Sun Qiang, Li Xiaojing, Wang Genzhu, Wang Xiaoying, Xing Baiqian, Xun Zhikun, Lu Nianfang, Li Zhongdong
Department of Pharmacy, Beijing Electric Power Hospital of State Grid Co. of China, Capital Medical University Electric Teaching Hospital, Beijing, China.
ICU, Beijing Electric Power Hospital of State Grid Co. of China, Capital Medical University Electric Teaching Hospital, Beijing, China.
Sci Rep. 2025 May 26;15(1):18295. doi: 10.1038/s41598-025-03503-9.
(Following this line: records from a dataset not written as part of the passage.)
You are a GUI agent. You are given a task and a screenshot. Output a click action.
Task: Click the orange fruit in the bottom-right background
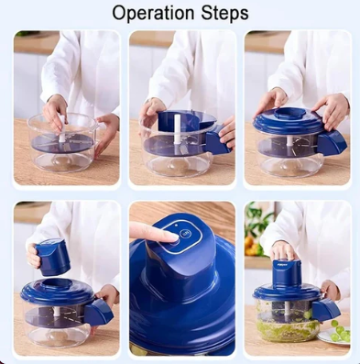tap(251, 246)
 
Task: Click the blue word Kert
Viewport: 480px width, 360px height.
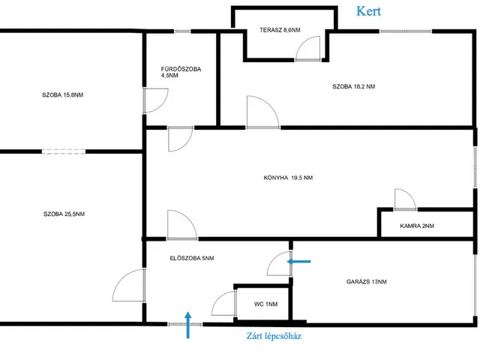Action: tap(368, 11)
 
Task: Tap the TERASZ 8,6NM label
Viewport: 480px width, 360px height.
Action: tap(280, 30)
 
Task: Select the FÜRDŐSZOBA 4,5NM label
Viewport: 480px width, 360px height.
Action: tap(181, 72)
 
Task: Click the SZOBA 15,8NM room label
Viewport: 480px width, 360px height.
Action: tap(62, 95)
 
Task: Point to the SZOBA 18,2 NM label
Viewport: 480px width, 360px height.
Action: tap(353, 87)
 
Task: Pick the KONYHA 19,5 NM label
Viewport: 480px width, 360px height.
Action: tap(288, 178)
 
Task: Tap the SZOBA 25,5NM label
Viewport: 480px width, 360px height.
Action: tap(64, 214)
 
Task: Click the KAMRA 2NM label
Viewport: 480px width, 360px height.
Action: tap(417, 226)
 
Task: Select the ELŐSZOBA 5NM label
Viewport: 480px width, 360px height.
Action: tap(192, 258)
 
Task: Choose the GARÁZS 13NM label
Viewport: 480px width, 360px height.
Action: tap(367, 282)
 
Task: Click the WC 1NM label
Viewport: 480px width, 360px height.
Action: tap(266, 304)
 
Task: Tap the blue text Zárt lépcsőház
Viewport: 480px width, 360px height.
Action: tap(274, 336)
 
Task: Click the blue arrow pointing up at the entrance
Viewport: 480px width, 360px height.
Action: tap(188, 325)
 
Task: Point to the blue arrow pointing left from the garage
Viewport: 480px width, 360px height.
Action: tap(298, 262)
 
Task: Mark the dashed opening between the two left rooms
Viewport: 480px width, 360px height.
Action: tap(64, 152)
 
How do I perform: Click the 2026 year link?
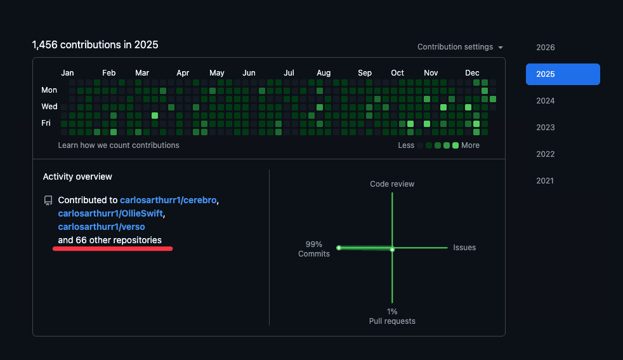tap(545, 48)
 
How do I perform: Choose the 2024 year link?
tap(545, 101)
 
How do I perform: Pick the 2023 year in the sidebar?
tap(545, 128)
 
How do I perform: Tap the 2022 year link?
tap(545, 154)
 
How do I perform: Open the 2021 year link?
tap(545, 181)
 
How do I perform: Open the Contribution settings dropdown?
tap(460, 47)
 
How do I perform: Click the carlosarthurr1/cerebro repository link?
tap(168, 200)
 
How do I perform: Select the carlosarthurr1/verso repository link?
tap(101, 227)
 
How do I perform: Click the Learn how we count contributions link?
tap(119, 145)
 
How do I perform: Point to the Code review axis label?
tap(392, 184)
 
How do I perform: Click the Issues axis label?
tap(464, 248)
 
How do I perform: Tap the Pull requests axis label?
tap(392, 321)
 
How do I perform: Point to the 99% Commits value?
tap(314, 249)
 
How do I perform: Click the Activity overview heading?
tap(77, 177)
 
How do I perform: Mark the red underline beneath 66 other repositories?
tap(112, 249)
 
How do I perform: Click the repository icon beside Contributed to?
tap(48, 201)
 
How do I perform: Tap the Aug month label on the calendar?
tap(324, 73)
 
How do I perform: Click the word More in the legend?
tap(470, 145)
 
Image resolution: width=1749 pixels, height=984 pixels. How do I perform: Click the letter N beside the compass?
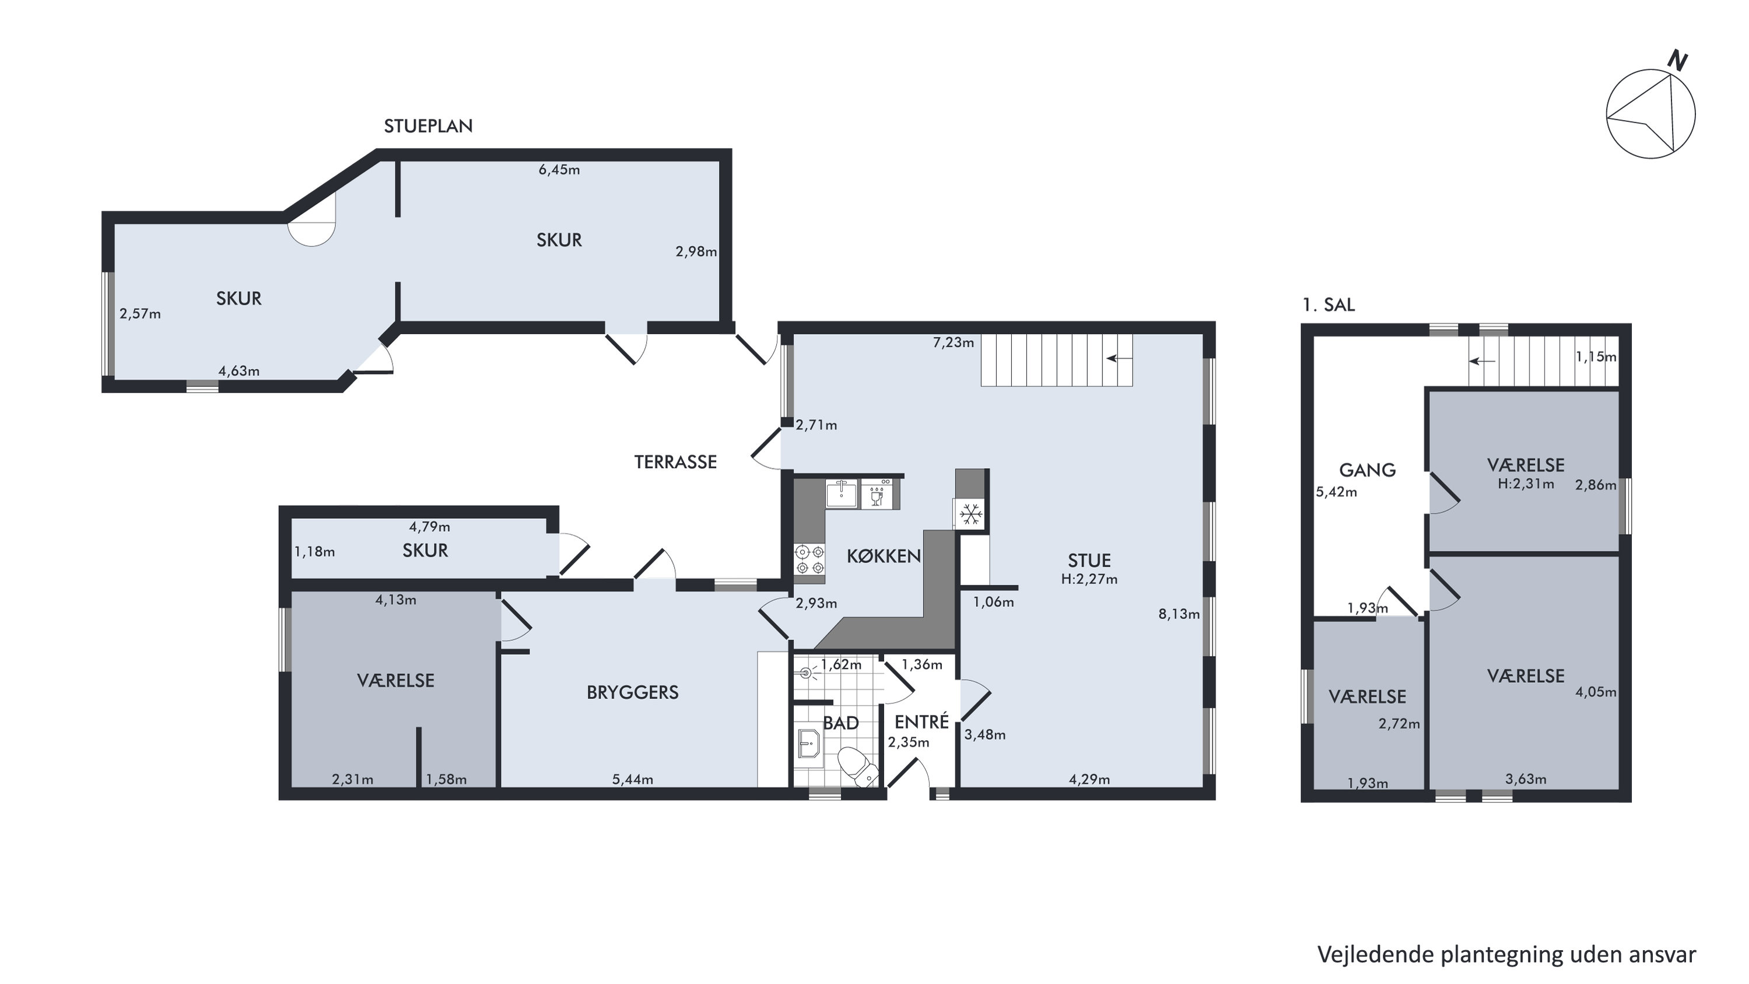coord(1678,62)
As the last defense against multidrug-resistant gram-negative bacteria, colistin sulfate's clinical use, which is often empirical, risks resistance and adverse reactions. This study aimed to develop a population pharmacokinetic (PPK) model of colistin sulfate for critically ill patients and determine the optimal dosing regimen. This retrospective study included 204 critically ill patients. We used a validated LC-MS/MS method to measure its plasma concentrations and RIFLE criteria for nephrotoxicity evaluation. NONMEM developed PPK models. Monte Carlo simulations set dosing regimens based on the probability of target attainment (PTA). A two-compartment model adequately described the data, creatinine clearance and weight were covariates for elimination rate and central volume, respectively. Only 11.8% had nephrotoxicity. With Monte Carlo simulations, all regimens except the maintenance dose of 0.5 MU administered every 12 h achieved > 90% PTA at the minimum inhibitory concentration (MIC) ≤ 0.5 mg/L. However, at MIC > 0.5 mg/L, the routine regimen resulted in insufficient exposure. Based on our PPK model, the dose of intravenous colistin sulfate should be adjusted according to creatinine clearance (CrCL) and weight. For critically ill patients with infections, under the conventional treatment regimens, when the MIC is ≥ 1 mg/L, it is difficult for patients to achieve the ideal therapeutic effect in terms of exposure dose. When CrCL is below 10 ml/min, the regimen of 1 MU every 8 h used could cause the potential for increasing nephrotoxicity risk, which is significantly concerned.
作为对抗多重耐药革兰氏阴性菌的最后一道防线,硫酸黏菌素的临床使用通常是经验性的,存在耐药和不良反应的风险。本研究旨在建立危重症患者硫酸黏菌素的群体药代动力学(PPK)模型,并确定最佳给药方案。这项回顾性研究纳入了204例危重症患者。我们使用经过验证的液相色谱-串联质谱法(LC-MS/MS)测量其血浆浓度,并采用RIFLE标准进行肾毒性评估。NONMEM软件用于建立PPK模型。蒙特卡洛模拟根据目标达成概率(PTA)设定给药方案。二室模型能充分描述数据,肌酐清除率和体重分别是消除率和中央室容积的协变量。只有11.8%的患者出现肾毒性。通过蒙特卡洛模拟,除了每12小时给予0.5 MU维持剂量外,所有给药方案在最低抑菌浓度(MIC)≤0.5 mg/L时的PTA均>90%。然而,当MIC>0.5 mg/L时,常规给药方案导致暴露不足。基于我们的PPK模型,静脉注射硫酸黏菌素的剂量应根据肌酐清除率(CrCL)和体重进行调整。对于感染的危重症患者,在传统治疗方案下,当MIC≥1 mg/L时,患者在暴露剂量方面难以达到理想的治疗效果。当CrCL低于10 ml/min时,每8小时使用1 MU的给药方案可能会增加肾毒性风险,这一点值得高度关注。